🤖 AI Summary
This work addresses the challenge of performing fine-grained, layer-aware natural language editing on multi-layer design documents such as posters, a task hindered by the lack of joint reasoning over *what* to edit and *where* to apply changes. To this end, we propose MiLDEAgent, the first framework equipped with a reasoning mechanism tailored for multi-layer documents, integrating a multimodal reasoning module trained via reinforcement learning with a layer-aware editor to enable precise, targeted modifications. Our contributions include MiLDEBench—a human-AI collaborative benchmark comprising over 20,000 samples—and MiLDEEval, a four-dimensional automatic evaluation protocol, together establishing a comprehensive data construction and evaluation pipeline.
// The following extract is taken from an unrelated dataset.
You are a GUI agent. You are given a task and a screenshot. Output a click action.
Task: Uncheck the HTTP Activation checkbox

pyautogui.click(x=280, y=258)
Experiments demonstrate that MiLDEAgent significantly outperforms open-source baselines and approaches the performance of closed-source models in instruction following, layout consistency, aesthetics, and text rendering, establishing the first strong baseline for this task.
📝 Abstract
Real-world design documents (e.g., posters) are inherently multi-layered, combining decoration, text, and images. Editing them from natural-language instructions requires fine-grained, layer-aware reasoning to identify relevant layers and coordinate modifications. Prior work largely overlooks multi-layer design document editing, focusing instead on single-layer image editing or multi-layer generation, which assume a flat canvas and lack the reasoning needed to determine what and where to modify. To address this gap, we introduce the Multi-Layer Document Editing Agent (MiLDEAgent), a reasoning-based framework that combines an RL-trained multimodal reasoner for layer-wise understanding with an image editor for targeted modifications. To systematically benchmark this setting, we introduce the MiLDEBench, a human-in-the-loop corpus of over 20K design documents paired with diverse editing instructions. The benchmark is complemented by a task-specific evaluation protocol, MiLDEEval, which spans four dimensions including instruction following, layout consistency, aesthetics, and text rendering. Extensive experiments on 14 open-source and 2 closed-source models reveal that existing approaches fail to generalize: open-source models often cannot complete multi-layer document editing tasks, while closed-source models suffer from format violations. In contrast, MiLDEAgent achieves strong layer-aware reasoning and precise editing, significantly outperforming all open-source baselines and attaining performance comparable to closed-source models, thereby establishing the first strong baseline for multi-layer document editing.